New Jersey's Garden State Parkway Toll Collectors Win New Contract with Wage Increases: International Federation of Professional and Technical Engineers (IFPTE) Local 196 members who work as toll collectors and other jobs unanimously approved new contracts with the New Jersey Turnpike Authority. The new contracts provide wage increases, back pay and other benefits. Chapter 1 of Local 196 represents toll collectors and maintenance workers. Chapter 12 represents technicians and craft persons.Members of both locals have ratified the contract, he said. The old contract expired in 2019 and has roots back to a contract agreed to in 2011.
New Jersey Meals on Wheels Delivery Drivers Win New Contract: After a two-and-a-half year organizing drive, 80 drivers who deliver Meals on Wheels for the South Jersey Transportation Authority have voted to be represented by IFPTE. The divers are mostly African American women and are considered essential employees who deliver Meals on Wheels, shuttle seniors to doctors and other related tasks. The drivers unanimously ratified their first contract. “This victory could not have been possible without the assistance provided by New Jersey State AFL-CIO President Charles Wowkanech [IUOE],” said President Sean P. McBride of IFPTE Local 196.
Staff at Queens Defenders Join Growing Trend of Unionized Public Defenders: Some 70 staffers at Queens Defenders in New York city joined the Association of Legal Aid Attorneys (UAW Local 2325), becoming the fourth of the city's public defender agencies to unionize. A number of other New York metropolitan-area nonprofit legal groups have also joined UAW recently. The staffers have asked for voluntary recognition from management. “A lot of offices have unionized and we were becoming one of the outliers. This helps us negotiate with the city for fair pay and reasonable caseloads and to be able to represent our clients better,” said staff attorney Christopher Van Zele. In addition to negotiating for their first contract, the lawyers and social workers will be seeking more organizational transparency and diversity in hiring and management.

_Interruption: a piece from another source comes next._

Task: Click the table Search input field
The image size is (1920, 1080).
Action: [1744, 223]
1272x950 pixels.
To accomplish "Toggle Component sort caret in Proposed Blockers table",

More Than 100 Registered Nurses in Washington State Organize with IAM: More than 110 registered nurses (RNs) from CHI Franciscan Hospice Care Center in University Place, Washington, joined hands to vote to join the Machinists (IAM) by an 82% majority. Just two and a half weeks earlier, their co-workers who work as master social workers and bereavement counselors at the same facility chose the IAM as well. "I couldn’t be happier for these nurses and healthcare professionals who worked so hard to join the Machinists Union and have a seat at the table," said IAM International President Robert Martinez Jr. "I am so proud of this organizing team that helped these workers join together and have their voices heard.”